• _Data_

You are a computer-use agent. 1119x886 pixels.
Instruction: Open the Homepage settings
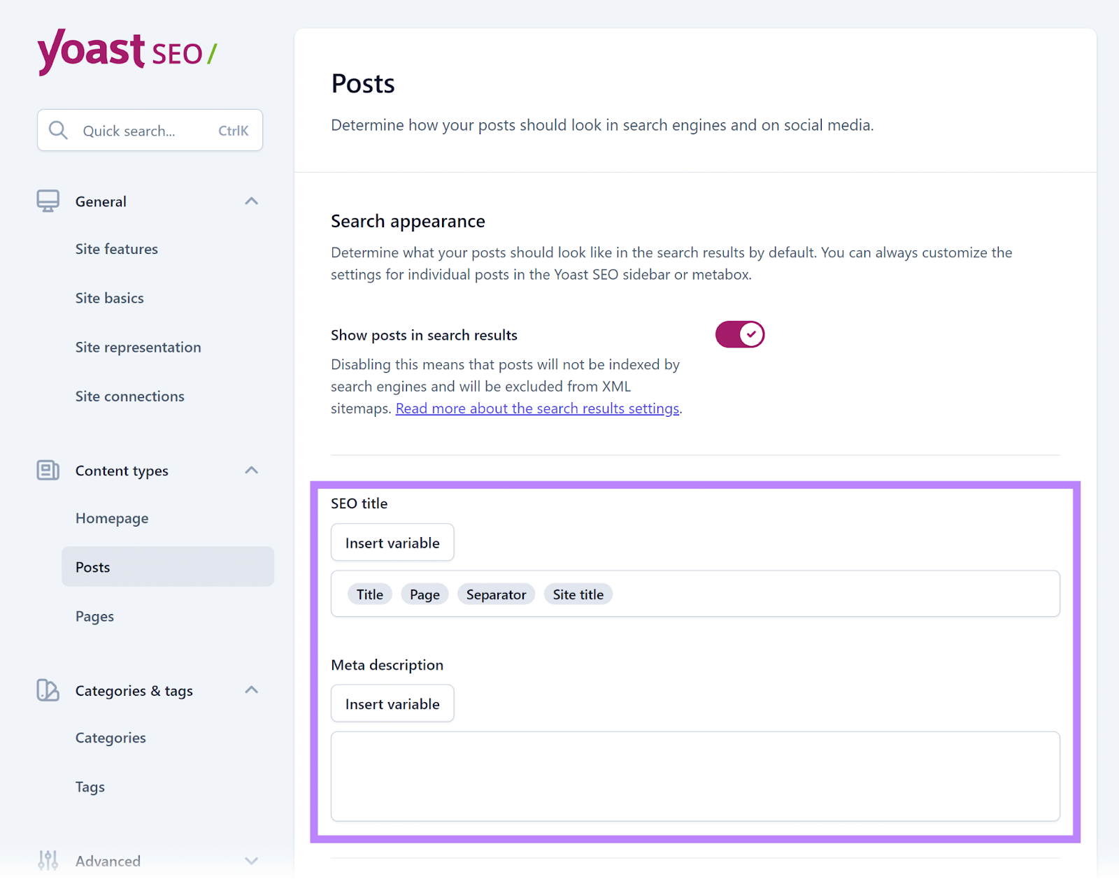(111, 518)
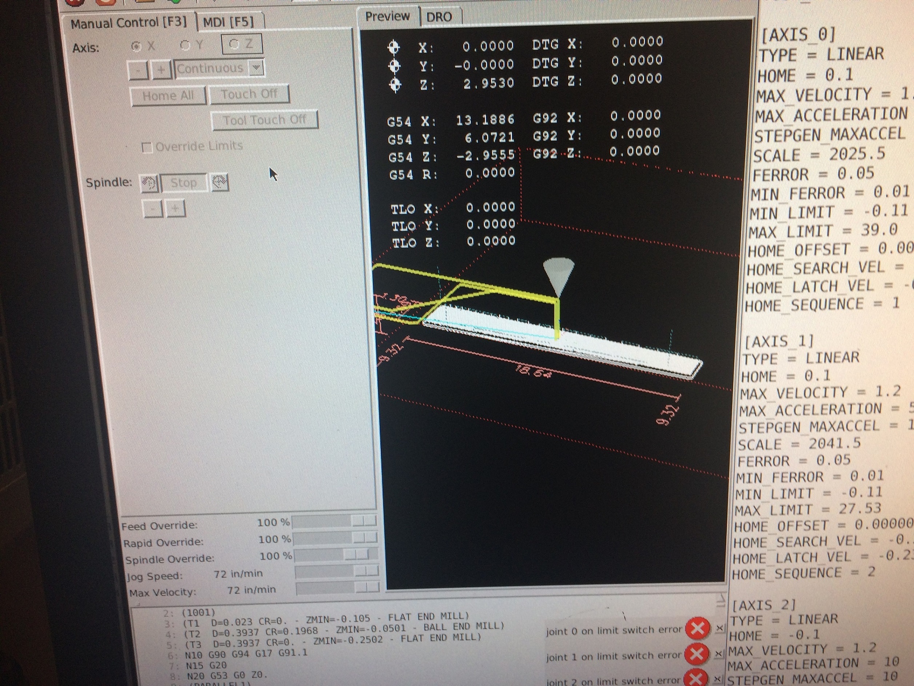This screenshot has height=686, width=914.
Task: Click spindle counterclockwise rotation icon
Action: point(149,183)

• _Task brief_
Copy all of the records verbatim, omitting the pictures.

• _Output of the exercise_
You are a computer-use agent. 1119x886 pixels.
Instruction: Open the Homepage settings
(111, 518)
This screenshot has height=686, width=914.
Task: Click spindle counterclockwise rotation icon
Action: point(149,183)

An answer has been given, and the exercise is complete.